2. Nous proposons, en introduction, de considérer deux séquences ou deux déclinaisons de la guérilla au sein du grand ensemble formé par les affrontements de tous ordres.

- La première, empirique et scalaire, considère une échelle d’intensité. Mais cette échelle est mouvante en fonction des succès et des échecs. Ainsi, en cas d’échec dans le développement d’une guerre conventionnelle, on peut se rabattre sur la guérilla.
Qu’est-ce qui différencie terrorisme/guerilla/guerre conventionnelle ? Qu’est-ce qui les relie ?

- La seconde déclinaison est normative :
Elle considère une séquence : guérilla-petite guerre-guerre de partisans, et à chaque fois, la dialectique des réactions de contre guérilla. Nous nous emploierons à clarifier chacun de ces termes.

Il conviendra, chaque fois, de prendre en compte les moyens à disposition de l’adversaire, les technologies, les modes de pensées, les raisons d’agir... Un ensemble qui doit être rapporté aux capacités d’intervention, à leur pertinence, et à la manière de les orienter.

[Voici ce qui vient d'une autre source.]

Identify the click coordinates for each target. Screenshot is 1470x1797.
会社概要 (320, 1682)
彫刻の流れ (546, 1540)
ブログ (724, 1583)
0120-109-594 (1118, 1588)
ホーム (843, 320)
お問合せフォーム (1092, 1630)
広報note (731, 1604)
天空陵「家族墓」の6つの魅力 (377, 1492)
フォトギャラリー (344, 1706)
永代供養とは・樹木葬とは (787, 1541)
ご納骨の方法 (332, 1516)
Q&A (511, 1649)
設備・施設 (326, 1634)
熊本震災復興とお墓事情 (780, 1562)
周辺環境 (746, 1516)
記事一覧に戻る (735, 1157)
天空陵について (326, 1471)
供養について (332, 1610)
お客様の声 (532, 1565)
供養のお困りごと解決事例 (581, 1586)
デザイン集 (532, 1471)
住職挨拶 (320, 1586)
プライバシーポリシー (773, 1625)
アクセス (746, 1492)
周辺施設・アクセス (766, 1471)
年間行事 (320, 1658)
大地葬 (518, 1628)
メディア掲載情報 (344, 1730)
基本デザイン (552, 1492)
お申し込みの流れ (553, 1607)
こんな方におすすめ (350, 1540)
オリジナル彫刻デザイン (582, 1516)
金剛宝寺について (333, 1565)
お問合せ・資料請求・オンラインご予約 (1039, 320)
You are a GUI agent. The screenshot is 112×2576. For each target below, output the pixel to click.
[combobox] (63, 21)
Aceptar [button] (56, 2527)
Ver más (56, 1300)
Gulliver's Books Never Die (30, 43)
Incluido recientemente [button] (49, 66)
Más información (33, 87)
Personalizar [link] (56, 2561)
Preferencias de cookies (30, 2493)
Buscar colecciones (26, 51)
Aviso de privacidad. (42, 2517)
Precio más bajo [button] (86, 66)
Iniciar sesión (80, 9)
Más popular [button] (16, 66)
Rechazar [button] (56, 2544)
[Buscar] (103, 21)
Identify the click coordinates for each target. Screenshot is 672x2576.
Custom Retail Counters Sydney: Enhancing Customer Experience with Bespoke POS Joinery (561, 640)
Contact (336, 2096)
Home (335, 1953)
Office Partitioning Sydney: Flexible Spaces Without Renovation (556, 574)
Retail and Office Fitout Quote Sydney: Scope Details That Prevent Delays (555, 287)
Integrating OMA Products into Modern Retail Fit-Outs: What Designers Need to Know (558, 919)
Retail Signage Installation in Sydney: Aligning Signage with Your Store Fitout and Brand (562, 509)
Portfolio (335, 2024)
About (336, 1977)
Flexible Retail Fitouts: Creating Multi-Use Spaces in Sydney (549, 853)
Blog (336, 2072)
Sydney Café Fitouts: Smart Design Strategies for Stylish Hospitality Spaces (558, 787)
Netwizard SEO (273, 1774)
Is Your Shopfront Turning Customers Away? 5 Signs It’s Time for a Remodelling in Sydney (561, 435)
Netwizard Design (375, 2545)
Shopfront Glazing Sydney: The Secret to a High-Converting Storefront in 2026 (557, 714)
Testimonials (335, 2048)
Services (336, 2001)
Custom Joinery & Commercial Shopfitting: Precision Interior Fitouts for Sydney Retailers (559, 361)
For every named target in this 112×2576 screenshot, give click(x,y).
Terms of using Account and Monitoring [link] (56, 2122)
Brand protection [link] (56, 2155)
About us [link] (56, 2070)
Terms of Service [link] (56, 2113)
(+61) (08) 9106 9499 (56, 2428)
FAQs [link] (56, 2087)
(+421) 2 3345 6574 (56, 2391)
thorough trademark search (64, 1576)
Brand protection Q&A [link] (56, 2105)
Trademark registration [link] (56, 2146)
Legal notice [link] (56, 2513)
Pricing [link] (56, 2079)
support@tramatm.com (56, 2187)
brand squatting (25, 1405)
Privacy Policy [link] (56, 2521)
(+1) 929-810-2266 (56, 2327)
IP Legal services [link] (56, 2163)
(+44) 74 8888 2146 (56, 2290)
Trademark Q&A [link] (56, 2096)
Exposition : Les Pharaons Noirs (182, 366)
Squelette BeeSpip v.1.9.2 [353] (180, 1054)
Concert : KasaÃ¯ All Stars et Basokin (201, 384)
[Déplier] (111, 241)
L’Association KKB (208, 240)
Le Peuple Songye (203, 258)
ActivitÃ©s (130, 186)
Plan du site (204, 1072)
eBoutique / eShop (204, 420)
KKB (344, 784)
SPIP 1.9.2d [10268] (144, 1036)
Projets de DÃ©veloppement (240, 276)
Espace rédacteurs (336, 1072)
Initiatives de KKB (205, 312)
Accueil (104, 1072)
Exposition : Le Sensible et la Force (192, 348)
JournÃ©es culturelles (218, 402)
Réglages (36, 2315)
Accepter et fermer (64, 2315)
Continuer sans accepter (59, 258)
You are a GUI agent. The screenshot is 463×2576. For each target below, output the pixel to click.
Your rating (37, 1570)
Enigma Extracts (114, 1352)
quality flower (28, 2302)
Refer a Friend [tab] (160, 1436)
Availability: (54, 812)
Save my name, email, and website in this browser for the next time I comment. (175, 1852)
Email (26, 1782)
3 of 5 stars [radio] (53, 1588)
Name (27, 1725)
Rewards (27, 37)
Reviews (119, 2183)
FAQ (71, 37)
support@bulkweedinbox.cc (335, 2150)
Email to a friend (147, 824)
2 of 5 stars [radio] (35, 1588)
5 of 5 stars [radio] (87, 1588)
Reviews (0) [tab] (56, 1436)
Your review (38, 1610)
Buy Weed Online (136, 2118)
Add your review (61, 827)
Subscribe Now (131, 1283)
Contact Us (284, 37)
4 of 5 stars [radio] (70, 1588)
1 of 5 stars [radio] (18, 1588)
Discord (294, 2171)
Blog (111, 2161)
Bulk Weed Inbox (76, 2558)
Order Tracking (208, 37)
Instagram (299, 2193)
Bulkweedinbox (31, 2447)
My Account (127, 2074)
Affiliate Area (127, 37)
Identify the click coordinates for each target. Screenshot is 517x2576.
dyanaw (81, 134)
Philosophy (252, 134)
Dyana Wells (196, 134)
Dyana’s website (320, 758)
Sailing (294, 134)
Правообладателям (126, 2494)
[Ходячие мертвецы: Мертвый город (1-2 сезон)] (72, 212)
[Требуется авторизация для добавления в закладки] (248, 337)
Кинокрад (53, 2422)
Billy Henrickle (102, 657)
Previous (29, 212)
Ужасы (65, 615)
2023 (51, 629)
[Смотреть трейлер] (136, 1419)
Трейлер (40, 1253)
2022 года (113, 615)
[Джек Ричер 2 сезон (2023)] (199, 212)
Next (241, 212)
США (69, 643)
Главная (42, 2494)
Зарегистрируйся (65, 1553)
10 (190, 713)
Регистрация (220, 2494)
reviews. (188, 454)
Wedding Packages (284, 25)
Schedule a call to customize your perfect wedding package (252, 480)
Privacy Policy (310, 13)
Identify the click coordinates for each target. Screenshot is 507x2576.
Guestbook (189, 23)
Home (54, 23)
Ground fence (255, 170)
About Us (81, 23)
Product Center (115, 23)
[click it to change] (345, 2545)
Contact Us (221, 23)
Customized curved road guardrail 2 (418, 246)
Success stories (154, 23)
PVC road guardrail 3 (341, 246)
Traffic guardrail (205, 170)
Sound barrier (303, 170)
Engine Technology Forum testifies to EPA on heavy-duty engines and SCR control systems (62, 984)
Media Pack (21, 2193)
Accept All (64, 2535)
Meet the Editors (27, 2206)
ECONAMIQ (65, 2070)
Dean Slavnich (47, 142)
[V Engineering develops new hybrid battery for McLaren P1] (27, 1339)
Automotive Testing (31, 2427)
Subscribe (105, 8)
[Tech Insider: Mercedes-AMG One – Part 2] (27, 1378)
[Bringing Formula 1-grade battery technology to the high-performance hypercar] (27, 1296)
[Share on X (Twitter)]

Il importera de réfléchir sur les succès et les échecs, sur le mal chronique de l’impréparation, sur les processus d’adaptation. En ce qui concerne la contre-guérilla, nous réfléchirons sur la dimension psycho-politique en prenant en compte la dimension psychologique que les Britanniques nomment fréquemment « hearts and minds dimension ».


3. Déroulement du séminaire
(Mars 2005/Juin 2006)

Compte-tenu des objectifs retenus, il sera fait appel à de multiples compétences pour couvrir le temps et l’espace.
On s’attachera également à dégager les principes de l’art de la guérilla et la stratégie des moyens qui permet dans une subtile alchimie d’improvisation et de préparation de fournir les procédures opérationnelles et les moyens susceptibles de les servir au mieux.